|Sugar||2⁄3 Cup (10.67 tbs)|
|Sugar||1⁄2 Cup (8 tbs)|
|Orange peel||1 , minced|
|Lemon peel||1 , minced|
|Unsalted butter||2 Tablespoon (At Room Temperature)|
|Eggs||8 , separated|
|All purpose flour||5 Tablespoon|
|Orange juice||1 1⁄2 Cup (24 tbs)|
|Lemon juice||1⁄4 Cup (4 tbs)|
Position rack in center of oven and preheat to 350°F.
Fill roasting pan half full with hot water and set in oven.
Combine 2/3 cup sugar with water in heavy 1-quart saucepan and bring to boil, tilting and tipping pan until sugar is completely dissolved.
Continue boiling, swirling pan frequently, until liquid is caramel in color.
Working quickly, pour syrup into 1 1/2-quart ring mold, tipping mold so inside is completely coated with caramel.

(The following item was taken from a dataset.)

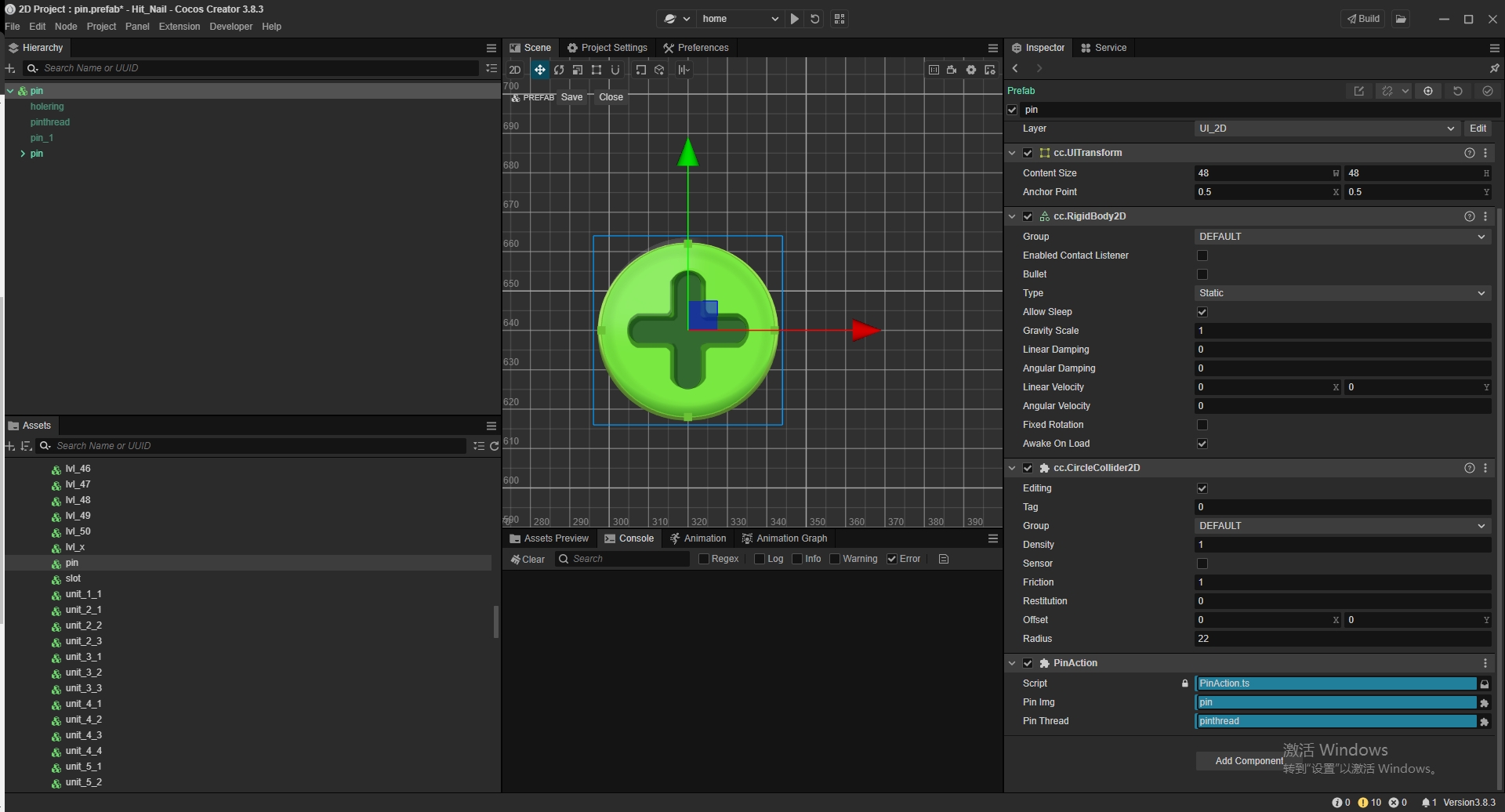
Task: Click the refresh preview icon
Action: coord(815,19)
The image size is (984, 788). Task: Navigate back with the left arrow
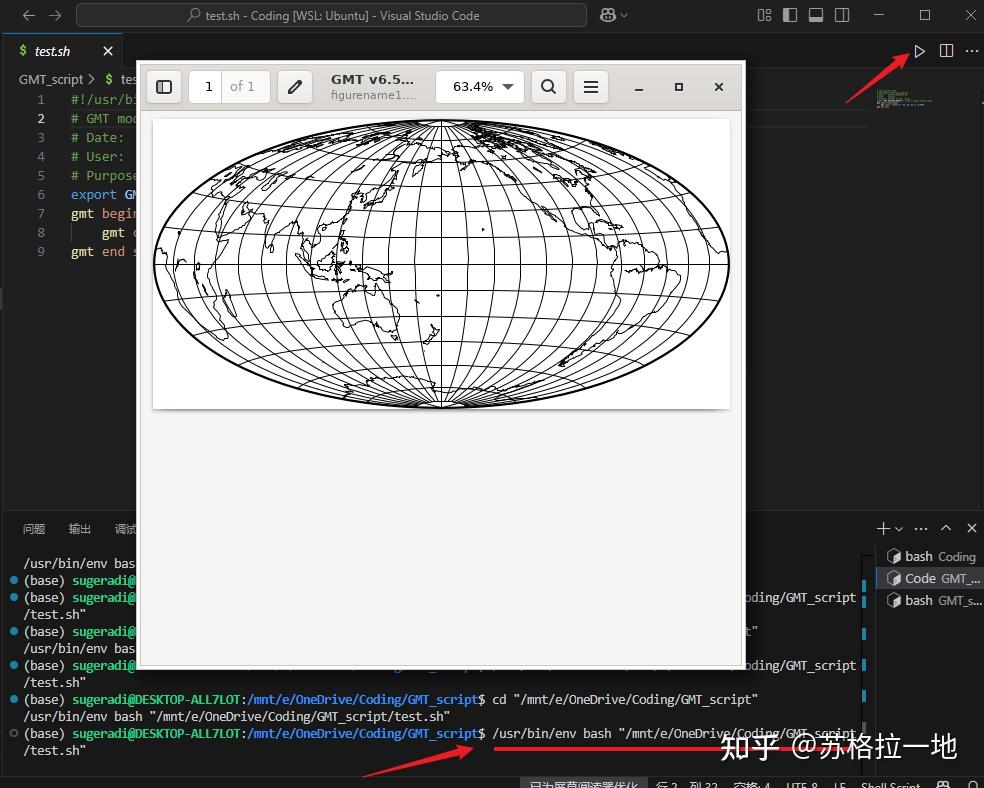click(x=29, y=15)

Combine remaining sugar and citrus peels in processor work bowl or other large bowl.
Add butter and blend in processor or with electric mixer.
Add egg yolks and flour and mix until smooth.
Add juices and blend well.
Using electric mixer, beat egg whites in separate bowl until stiff but not dry.
Mix 1/4 of whites into custard mixture, blending thoroughly by hand.
Fold in remaining whites.
Pour into caramelized mold.
Set mold in water bath and bake 40 minutes.
Remove from water bath and let stand at room temperature 1 hour.
Refrigerate at least 3 hours or overnight.